** PASSAGE TO READ **
::::
Here we see a distributed logical router. So both of these logical switches, they’re connected up to a router that runs right inside the ESXi host. And now if VM Three and VM One need to communicate, their traffic doesn’t have to leave the ESXi host to hit a physical router. Their traffic can be routed right inside the ESXi host. And that traffic between those two Virtual Machines never needs to hit a physical network. So our distributed logical router, a little router that runs inside every ESXi host, I’ve got a little firewall called the Distributed Firewall that is attached to the virtual nick of every Virtual Machine that makes features like micro segmentation possible. And then at the edge of my network, I’ve got the NSX edge providing me a northsouth router, providing me a firewall load balancer, VPN network address, translation, all sorts of good stuff like that. And the beauty of it is, this is no disruptive. I can put NSX as an overlay on top of my existing physical network using any supported ESXi host.

2. NSX Components

Starting with the NSX logical switch. So in our diagram here, and we’re going to use a lot of diagrams in this lesson, in our diagram here we see a physical network. We’ve got two ESXi hosts on the left, two Asxi hosts on the right. And in the middle we’ve got physical switches and a router interconnecting these ESXi hosts. And what I would like to do is, is create virtual machines on these ESXi hosts that reside on the same layer two network. However, given my physical topology, this is not possible. I’ve got a router in the middle. A layer two network cannot span a layer three physical router. So with a traditional Vs for distributed switch or Vs for standard switch, I cannot accomplish this network topology as shown. But if I deploy an NSX logical switch here we see an NSX logical switch. It’s identified by something called a VNI. That’s just a VXLAN network. Identifier simply identifies this particular logical switch and I create this logical switch. It actually has the ability to span a physical layer three network. It creates something on these physical ESXi hosts called a V Tap or VXLAN tunnel endpoint.

And you don’t really need to understand exactly what the VTAP is or exactly what a VNI is. The exam isn’t going to cover those sorts of topics. But what you do need to know is that what happens here is that there are these tunnels that get created over the physical network directly interconnecting all of these hosts. So if you’re a visual person like I am, think of it this way. All of these Vteps have a connection to all of these other Vteps. They’re aware of the other Vteps in the network and they can communicate with the other Vteps in the network. So if the VTAP on host one has some layer two traffic that needs to get to host four here on the far right, it can make that happen. It can take that traffic that’s coming over layer two. It can pump it over the appropriate little tunnel here that it is established and send it over to the appropriate V tap. Even though it’s a layer three physical network, it doesn’t matter. All these Vteps establish these tunnels between each other and therefore are able to pass layer two traffic regardless of the physical network topology. So now what does this give us from a functional perspective?
::::
** INSTRUCTIONS TO FOLLOW **
Can you carry on the lecture transcript about NSX logical switches from its last sentence?

** MATERIAL **
::::
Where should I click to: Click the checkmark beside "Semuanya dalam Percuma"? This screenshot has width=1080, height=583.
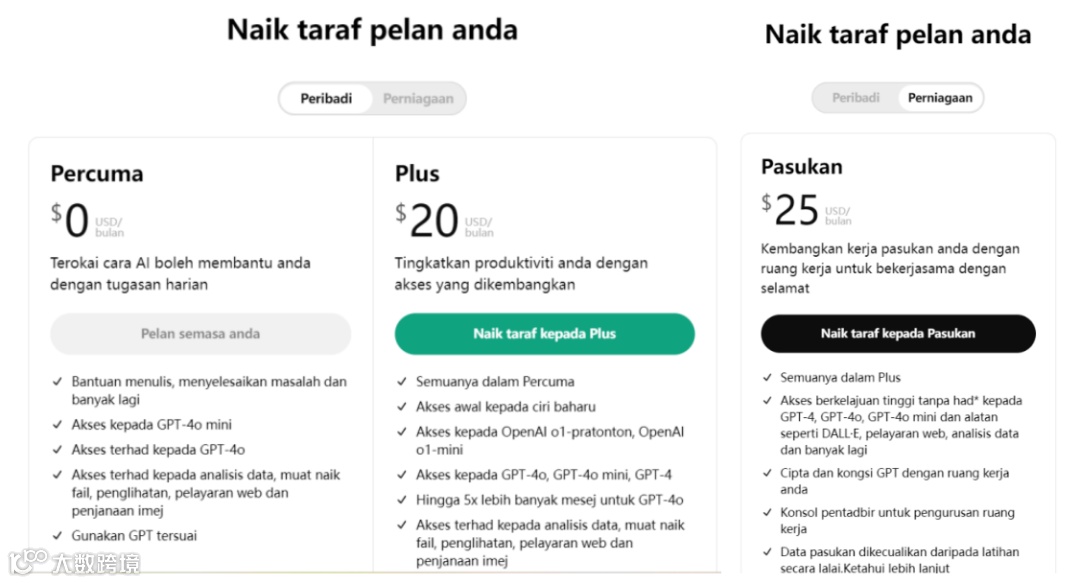tap(402, 382)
::::
** RESULT FOR THIS TASK **
What are the capabilities that this creates for us? And the big thing is now I can create layer two networks completely in software without changing anything on my physical network. So if I decide I want to create a new network, I can simply create a new logical switch and I don’t have to configure anything at all in my physical network. So I am decoupling these network components from the physical network and decoupling is always the goal of virtualization. So this is virtualization for my networks. Now I can create network components independent of the underlying physical hardware. And that gives me a whole ton of flexibility. It also gives me the ability to automate the creation of network components. Next, we’re going to take a look at the distributed logical router. But before we do that, let’s take a moment to think about how we have traditionally routed traffic in a VSphere environment.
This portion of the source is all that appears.